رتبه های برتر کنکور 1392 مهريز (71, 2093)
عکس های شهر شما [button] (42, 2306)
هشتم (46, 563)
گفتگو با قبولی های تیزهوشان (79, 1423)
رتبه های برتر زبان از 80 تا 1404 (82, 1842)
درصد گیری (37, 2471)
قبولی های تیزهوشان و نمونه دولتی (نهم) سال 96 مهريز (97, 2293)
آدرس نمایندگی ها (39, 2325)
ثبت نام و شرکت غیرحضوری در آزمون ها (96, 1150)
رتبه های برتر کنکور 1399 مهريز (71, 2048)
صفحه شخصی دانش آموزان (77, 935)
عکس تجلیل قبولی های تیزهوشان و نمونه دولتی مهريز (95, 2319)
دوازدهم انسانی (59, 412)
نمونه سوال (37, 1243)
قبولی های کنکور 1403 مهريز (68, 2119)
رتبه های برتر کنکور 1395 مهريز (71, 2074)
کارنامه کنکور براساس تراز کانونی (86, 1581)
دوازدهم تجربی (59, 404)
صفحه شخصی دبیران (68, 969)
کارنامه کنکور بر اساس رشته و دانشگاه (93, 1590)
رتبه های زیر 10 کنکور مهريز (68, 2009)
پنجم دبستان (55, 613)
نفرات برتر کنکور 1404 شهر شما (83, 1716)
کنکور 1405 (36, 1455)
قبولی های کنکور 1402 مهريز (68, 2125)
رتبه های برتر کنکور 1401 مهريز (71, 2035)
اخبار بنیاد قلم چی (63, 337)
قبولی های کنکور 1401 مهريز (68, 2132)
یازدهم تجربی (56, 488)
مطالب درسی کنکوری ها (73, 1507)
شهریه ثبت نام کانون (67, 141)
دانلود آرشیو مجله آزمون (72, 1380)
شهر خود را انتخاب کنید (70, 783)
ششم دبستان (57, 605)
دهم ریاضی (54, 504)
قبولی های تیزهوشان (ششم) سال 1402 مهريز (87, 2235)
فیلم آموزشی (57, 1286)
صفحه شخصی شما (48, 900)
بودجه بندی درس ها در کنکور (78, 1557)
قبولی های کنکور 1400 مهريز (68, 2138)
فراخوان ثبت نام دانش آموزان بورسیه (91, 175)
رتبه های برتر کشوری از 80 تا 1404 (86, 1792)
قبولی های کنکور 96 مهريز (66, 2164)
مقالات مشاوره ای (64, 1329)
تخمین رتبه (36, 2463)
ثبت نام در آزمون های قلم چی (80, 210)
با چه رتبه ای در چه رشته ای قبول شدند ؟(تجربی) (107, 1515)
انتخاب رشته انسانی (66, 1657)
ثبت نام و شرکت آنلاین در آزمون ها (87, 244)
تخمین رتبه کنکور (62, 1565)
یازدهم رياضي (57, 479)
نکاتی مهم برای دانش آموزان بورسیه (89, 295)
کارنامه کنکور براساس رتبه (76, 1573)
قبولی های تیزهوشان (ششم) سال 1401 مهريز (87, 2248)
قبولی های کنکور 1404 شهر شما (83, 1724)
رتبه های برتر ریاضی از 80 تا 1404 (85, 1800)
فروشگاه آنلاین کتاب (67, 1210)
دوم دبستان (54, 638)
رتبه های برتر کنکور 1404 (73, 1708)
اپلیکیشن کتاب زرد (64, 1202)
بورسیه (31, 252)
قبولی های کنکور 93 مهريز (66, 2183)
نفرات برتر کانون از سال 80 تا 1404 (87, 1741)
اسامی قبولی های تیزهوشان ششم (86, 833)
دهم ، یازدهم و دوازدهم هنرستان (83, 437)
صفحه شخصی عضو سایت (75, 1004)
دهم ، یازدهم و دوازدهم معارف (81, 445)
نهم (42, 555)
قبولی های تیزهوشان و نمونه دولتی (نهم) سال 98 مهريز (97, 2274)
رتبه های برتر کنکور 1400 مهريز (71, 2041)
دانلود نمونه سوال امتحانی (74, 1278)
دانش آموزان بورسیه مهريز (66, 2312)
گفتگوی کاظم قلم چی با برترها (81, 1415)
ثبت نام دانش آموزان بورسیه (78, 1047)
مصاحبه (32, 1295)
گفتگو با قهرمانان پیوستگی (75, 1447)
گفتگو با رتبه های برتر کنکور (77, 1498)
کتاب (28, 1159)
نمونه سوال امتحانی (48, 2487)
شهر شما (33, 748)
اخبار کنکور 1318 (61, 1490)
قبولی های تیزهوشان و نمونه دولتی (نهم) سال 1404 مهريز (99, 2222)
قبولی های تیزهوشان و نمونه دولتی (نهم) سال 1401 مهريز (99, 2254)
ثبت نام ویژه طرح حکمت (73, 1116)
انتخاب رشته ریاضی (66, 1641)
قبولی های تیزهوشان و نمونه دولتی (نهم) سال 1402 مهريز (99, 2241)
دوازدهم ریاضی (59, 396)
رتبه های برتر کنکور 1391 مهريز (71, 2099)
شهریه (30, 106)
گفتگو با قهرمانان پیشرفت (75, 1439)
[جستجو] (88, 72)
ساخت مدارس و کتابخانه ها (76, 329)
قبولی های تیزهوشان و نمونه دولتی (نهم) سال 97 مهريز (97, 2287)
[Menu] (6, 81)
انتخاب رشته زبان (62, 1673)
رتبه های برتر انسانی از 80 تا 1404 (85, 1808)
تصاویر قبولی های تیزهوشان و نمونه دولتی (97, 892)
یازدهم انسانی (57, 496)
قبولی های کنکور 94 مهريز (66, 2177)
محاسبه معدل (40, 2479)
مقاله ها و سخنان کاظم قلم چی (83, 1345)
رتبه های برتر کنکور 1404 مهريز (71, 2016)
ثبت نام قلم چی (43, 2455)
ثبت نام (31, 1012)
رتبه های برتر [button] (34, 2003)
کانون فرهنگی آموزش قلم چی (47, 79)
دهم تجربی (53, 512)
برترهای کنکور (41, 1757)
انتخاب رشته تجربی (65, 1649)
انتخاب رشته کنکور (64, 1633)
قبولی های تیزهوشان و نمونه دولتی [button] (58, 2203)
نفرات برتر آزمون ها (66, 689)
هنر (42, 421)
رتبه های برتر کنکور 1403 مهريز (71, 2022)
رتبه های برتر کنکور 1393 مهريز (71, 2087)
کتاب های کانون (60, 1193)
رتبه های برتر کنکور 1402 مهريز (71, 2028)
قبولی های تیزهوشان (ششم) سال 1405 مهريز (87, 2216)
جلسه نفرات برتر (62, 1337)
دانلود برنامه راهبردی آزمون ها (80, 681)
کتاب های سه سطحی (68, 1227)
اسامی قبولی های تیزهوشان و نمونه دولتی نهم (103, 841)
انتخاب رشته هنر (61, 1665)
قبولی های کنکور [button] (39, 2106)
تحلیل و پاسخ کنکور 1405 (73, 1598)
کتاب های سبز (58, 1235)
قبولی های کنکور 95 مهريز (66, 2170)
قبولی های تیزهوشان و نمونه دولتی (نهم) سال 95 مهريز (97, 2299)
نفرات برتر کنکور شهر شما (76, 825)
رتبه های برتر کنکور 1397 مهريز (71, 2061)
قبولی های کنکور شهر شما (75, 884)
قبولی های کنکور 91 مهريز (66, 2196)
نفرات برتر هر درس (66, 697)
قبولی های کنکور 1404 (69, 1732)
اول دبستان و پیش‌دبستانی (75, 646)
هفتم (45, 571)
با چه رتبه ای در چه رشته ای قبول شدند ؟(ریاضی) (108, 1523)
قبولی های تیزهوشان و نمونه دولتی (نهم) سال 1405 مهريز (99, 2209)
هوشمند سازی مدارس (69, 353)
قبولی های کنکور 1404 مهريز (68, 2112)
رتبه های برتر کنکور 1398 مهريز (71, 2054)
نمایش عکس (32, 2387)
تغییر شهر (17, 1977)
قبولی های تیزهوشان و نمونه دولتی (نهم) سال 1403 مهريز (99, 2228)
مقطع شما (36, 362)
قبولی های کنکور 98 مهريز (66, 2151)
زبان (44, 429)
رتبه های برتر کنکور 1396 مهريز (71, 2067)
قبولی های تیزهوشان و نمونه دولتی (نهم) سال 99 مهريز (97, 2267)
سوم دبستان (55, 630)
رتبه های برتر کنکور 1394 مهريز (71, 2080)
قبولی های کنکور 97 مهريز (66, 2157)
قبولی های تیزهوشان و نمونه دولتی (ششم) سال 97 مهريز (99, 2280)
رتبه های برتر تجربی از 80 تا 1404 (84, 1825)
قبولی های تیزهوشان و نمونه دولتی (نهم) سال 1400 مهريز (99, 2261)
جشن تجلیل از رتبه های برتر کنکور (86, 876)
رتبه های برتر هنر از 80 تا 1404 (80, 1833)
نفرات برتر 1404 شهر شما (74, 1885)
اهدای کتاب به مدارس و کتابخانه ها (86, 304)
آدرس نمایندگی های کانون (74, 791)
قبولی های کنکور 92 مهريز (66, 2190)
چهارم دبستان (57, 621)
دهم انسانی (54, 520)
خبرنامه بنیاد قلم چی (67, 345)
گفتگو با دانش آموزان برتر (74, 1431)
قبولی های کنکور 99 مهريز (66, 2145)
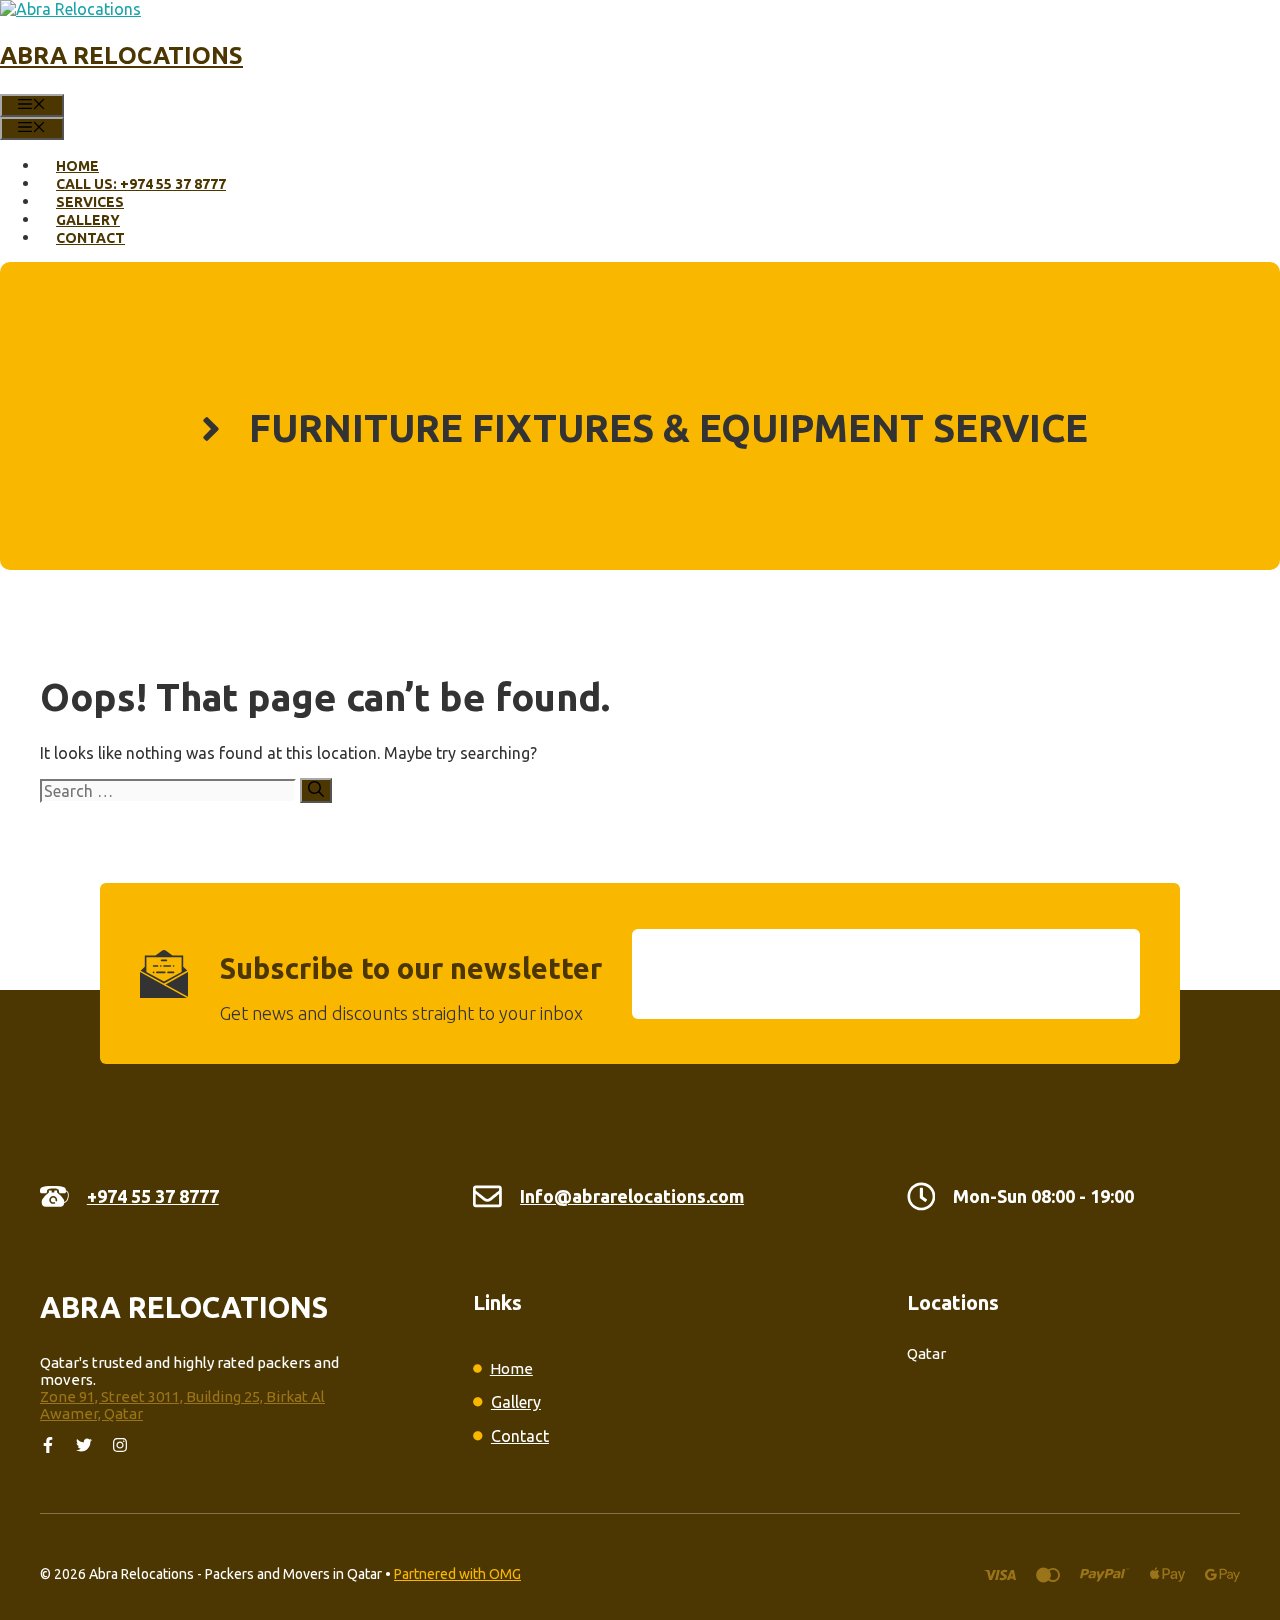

┄┄┄┄┄┄┄┄┄┄

Task requirements –
Copy out the entries exactly. Begin at the first line and end with the line that has "دوازدهم انسانی (59, 412)".

Answer section –
رتبه های برتر کنکور 1392 مهريز (71, 2093)
عکس های شهر شما [button] (42, 2306)
هشتم (46, 563)
گفتگو با قبولی های تیزهوشان (79, 1423)
رتبه های برتر زبان از 80 تا 1404 (82, 1842)
درصد گیری (37, 2471)
قبولی های تیزهوشان و نمونه دولتی (نهم) سال 96 مهريز (97, 2293)
آدرس نمایندگی ها (39, 2325)
ثبت نام و شرکت غیرحضوری در آزمون ها (96, 1150)
رتبه های برتر کنکور 1399 مهريز (71, 2048)
صفحه شخصی دانش آموزان (77, 935)
عکس تجلیل قبولی های تیزهوشان و نمونه دولتی مهريز (95, 2319)
دوازدهم انسانی (59, 412)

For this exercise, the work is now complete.